Lois sur la famille : sous les parvis, la rage

Par CATHERINE MALLAVAL

 Pilule, avortement, pacs… A chaque texte sociétal, l’Eglise appelle ses ouailles à manifester.

Poster-Tabou

Année 1967. Alors que certains osent crier au «fossoyeur de l’humanité» ou à l’«assassin d’enfants», l’Église aussi se déchaîne contre «Lulu la pilule». En l’occurrence, Lucien Neuwirth, député gaulliste et père bienfaiteur de la loi autorisant la contraception. C’est peu dire qu’en ce temps-là, la hiérarchie catholique, résolument hostile à toute distinction entre acte sexuel et procréation, batailla ferme. Réussissant même par son intense lobbying à faire retarder de deux années la publication des premiers décrets d’application du texte.

1975, rebelote. On la retrouve qui brandit son crucifix contre la loi sur l’avortement portée par Simone Veil, avant d’enchaîner contre le divorce par consentement mutuel. Une vingtaine d’années plus tard, l’Eglise se remobilise de toutes ses forces contre le pacs – néanmoins adopté en 1999.

Et la revoilà aujourd’hui qui envoie ses ouailles dans la rue contre le mariage pour tous, tandis que résonnent encore les slogans de la manif de novembre («Oui à la famille, non à l’homofolie», «Non au mensonge, la vie se transmet par un homme et une femme»…). Alors que flotte encore l’odeur des boules puantes d’«inceste» et de «polygamie» lancées par le cardinal Barbarin.

«Bûcher». «C’est la même histoire, la même rengaine. Comme sous de Gaulle lors du débat sur la contraception, VGE quand il y a eu l’avortement, Jospin avec le pacs, l’Eglise est contre le projet de mariage pour tous de Hollande. On en revient toujours à un certain mythe de la famille», soupire le député PS Patrick Bloche, corédacteur du texte du pacs, qui n’a pas oublié les manifs de 1998, quand certains osaient gueuler «les pédés au bûcher».
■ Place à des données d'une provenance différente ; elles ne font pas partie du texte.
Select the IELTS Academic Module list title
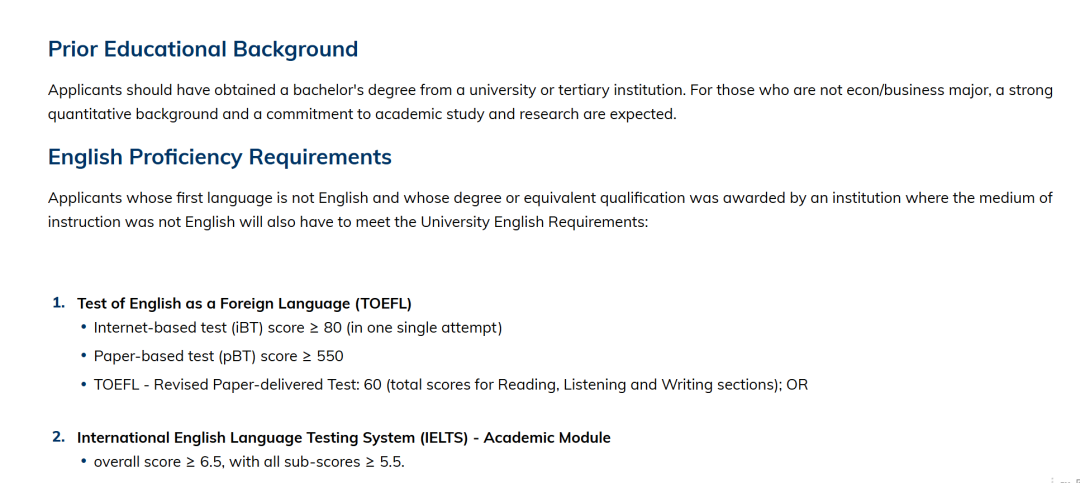(x=343, y=437)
Au fond, pas une réforme concernant la famille et la procréation n’a échappé aux foudres de la hiérarchie catholique. Au grand dam de certains chrétiens d’ailleurs. «Logique, analyse Christian Terras, catholique progressiste qui dirige les éditions Golias. La famille reste le lieu potentiel de vocations. Plus les familles font des enfants, plus il y a une chance que certains entrent dans les ordres. Et puis, la famille est un des rares lieux où l’Eglise a encore de l’influence sur les consciences. Aujourd’hui, l ’Eglise est essoufflée : la majorité de ses fidèles ont des cheveux blancs. Elle perd, si j’ose dire, des parts de marché face à l’islam et les évangéliques. Le mariage homo est une opportunité de mobiliser, de partir à nouveau en croisade avec des positions traditionalistes contre le « relativisme » de la société. Comme elle le fait depuis quarante ans, au risque de creuser davantage le fossé avec la société et ses fidèles…»

La faute à qui ? «Paul VI», assure Terras. Ce que confirme l’historienne Martine Sevegrand (1). «Certes, bien avant lui, en 1880, il y avait déjà eu une encyclique de Léon XIII condamnant le divorce puis, en 1930, une autre de Pie XI contre toute forme de limitation des naissances. Mais, alors que dans les années 60 les moralistes préparaient le terrain à davantage d’ouverture, Paul VI a tout verrouillé.» Sous son papal règne sont publiés deux textes auxquels Rome et ses disciples se réfèrent toujours : Humanae vitae en 1968 (une lettre encyclique) sur le mariage et la régulation des naissances (une affaire «intrinsèquement déshonnête»), et Persona humana en 1975 (publié par la Congrégation pour la doctrine de la foi), qui condamne dans le même paquet homosexualité, masturbation et relations préconjugales…

«Schisme». «Humanae vitae a créé un séisme au sein de l’Eglise, un schisme dont elle ne s’est toujours pas remise. Des fidèles lui ont tourné le dos», raconte Terras. Martine Sevegrand reprend : «Jean Paul II a été le dernier évêque que Paul VI a consulté avant son Humanae vitae. Il a poursuivi le combat quand il est à son tour devenu pape.» Lui aussi s’est engagé contre l’avortement, la contraception… Au fond, l’Eglise a rarement autant parlé de sexe que sous son pontificat. «Benoît XVI est plus discret sur ces sujets», mais aussi farouchement opposé au mariage pour tous accusé, grand dieu, de détruire la famille.

(1) Auteure de «l’Affaire « Humanae vitae » : l’Eglise catholique et la contraception», éd. Karthala. 2008, 164 pp., 15 €.